Henry shrugged. ‘Eidetic memory.’
‘That figures. So what’s your Venice list going to say then?’
‘I don’t know yet. That’s why I’m going out there – to draw it up.’
‘You are? When?’
‘Tonight.’
‘Tonight!’
‘Mm-hmm.’
‘Oh.’ She immediately tucked away her growing idea of cooking him dinner – the duck Claude had done with her last week.
She felt him sit up a little, then sink down again.
‘What?’
‘No, nothing.’
‘Go on – say.’
‘Well, I was just thinking that you should come with me.’
‘To Venice? Don’t be mad!’
‘Why? I’ve never been there before either, so I could do with a bit of help.’
‘I don’t think Lacey would be too happy about it.’
‘I don’t see why not. Why’s it any different to being out here with you right now?’
She tipped her head to the side. Good point.
‘We’re old friends, Cass.’ She felt him grin. ‘Unless of course you’re worried you can’t trust yourself around me.’
She gasped and gave him a sharp jab in the ribs with her elbow. ‘Dream on!’
‘Right then,’ he laughed, thoroughly amused by her indignation. ‘Well, that’s settled. We’d better get you packed.’

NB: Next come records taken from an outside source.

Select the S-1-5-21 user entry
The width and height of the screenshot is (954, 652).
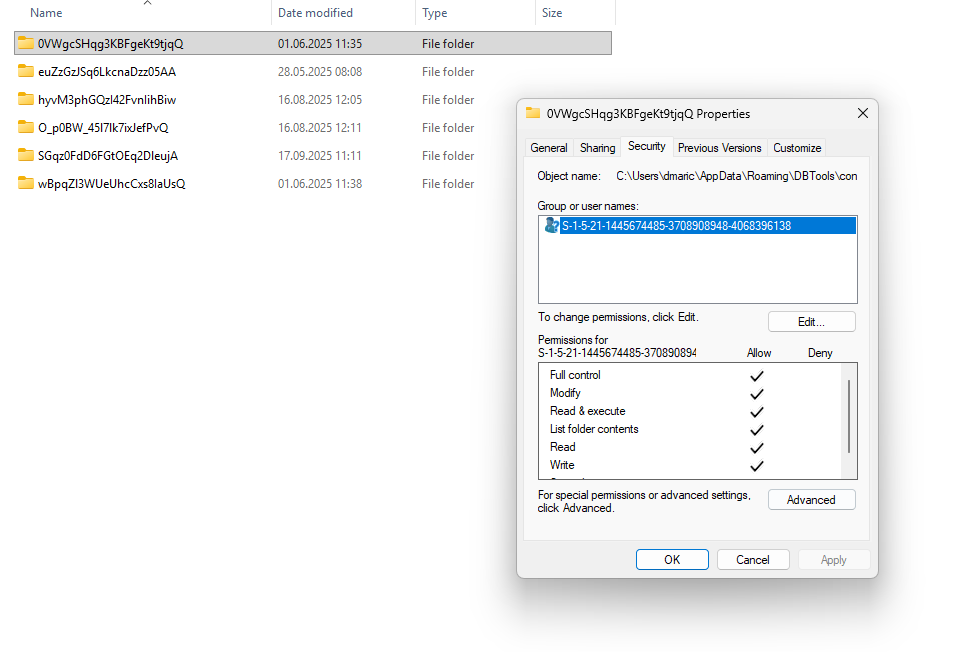676,226
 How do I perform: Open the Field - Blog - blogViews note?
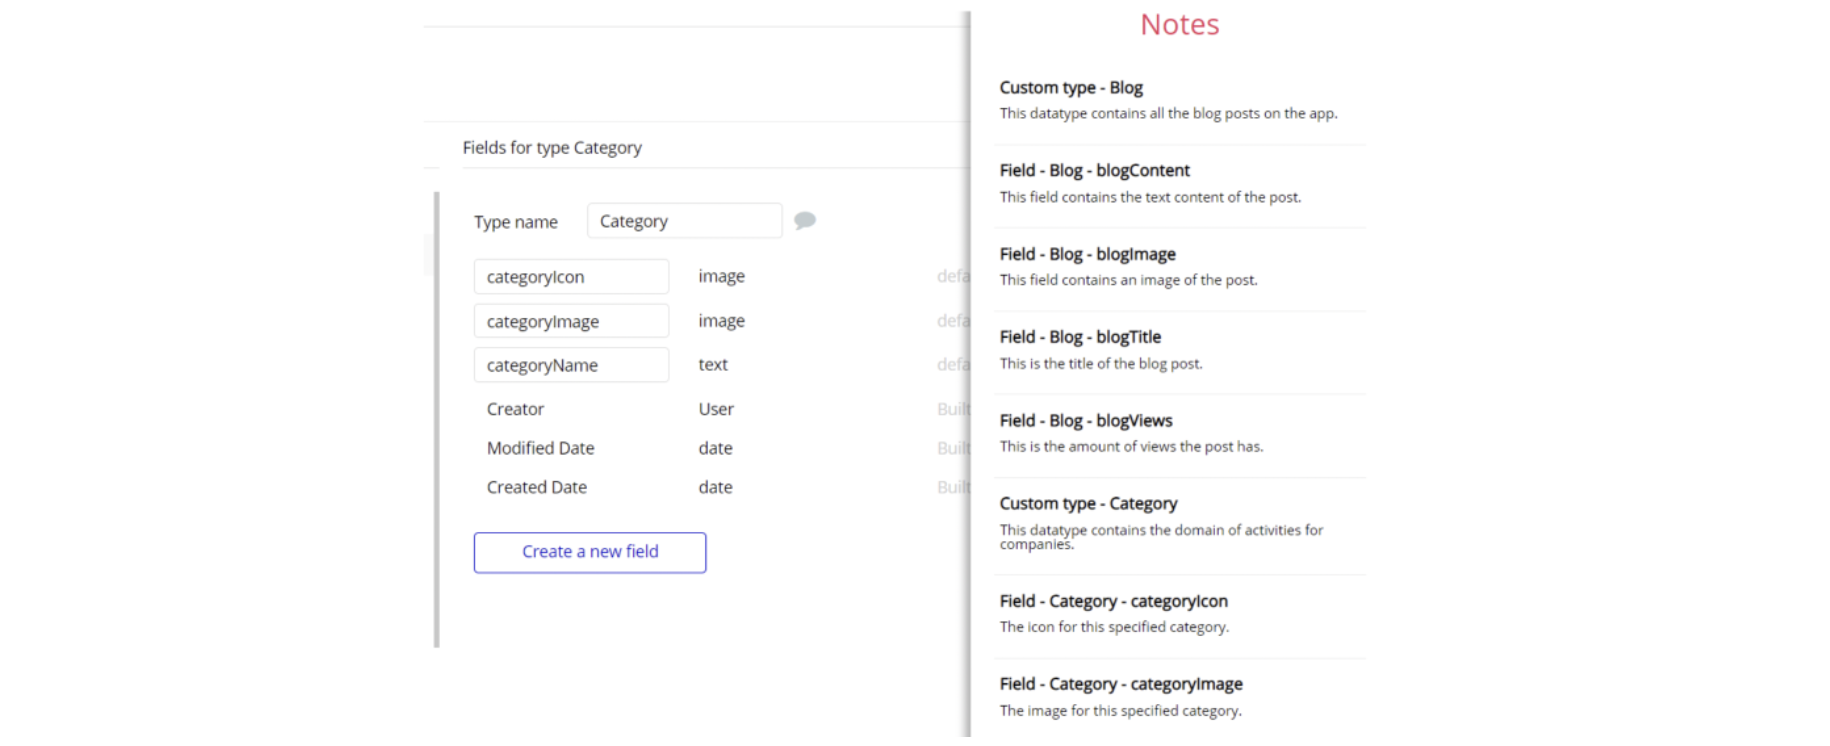point(1085,421)
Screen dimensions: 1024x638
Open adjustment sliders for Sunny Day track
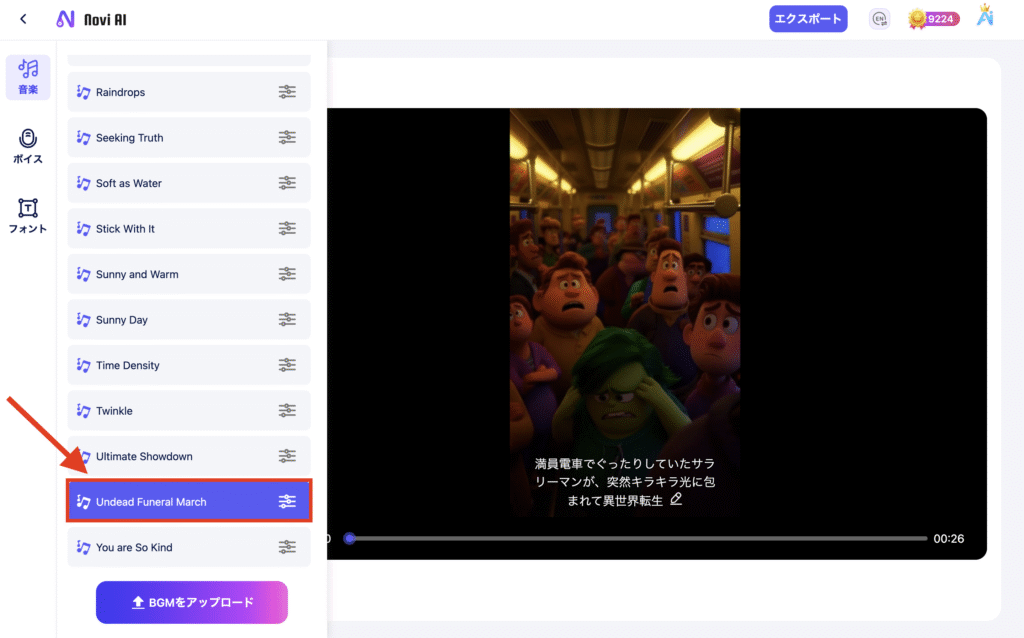coord(287,320)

‘But wait . . . I can’t just . . .
go
.’
‘Why not? It’s Easter weekend. It’s only an hour and a half’s flight from here and you don’t have to be back at work till Tuesday. What reason do you have for not enjoying an adventure in Venice?’
Cassie shook her head. She couldn’t think of one.
‘So come on, then,’ Henry said, picking up their bikes. ‘Come on!’
They touched down at Marco Polo just before nine and caught a water taxi across the lagoon. The sun had set less than an hour previously and the sky was still alight with flaming clouds dragging towards the horizon. The silhouette of the city, like Manhattan’s, was instantly recognizable by the grand domes of the basilicas which glowed like celestial orbs in the sunset, and candy-striped canal poles threw long, rippling shadows on to the water.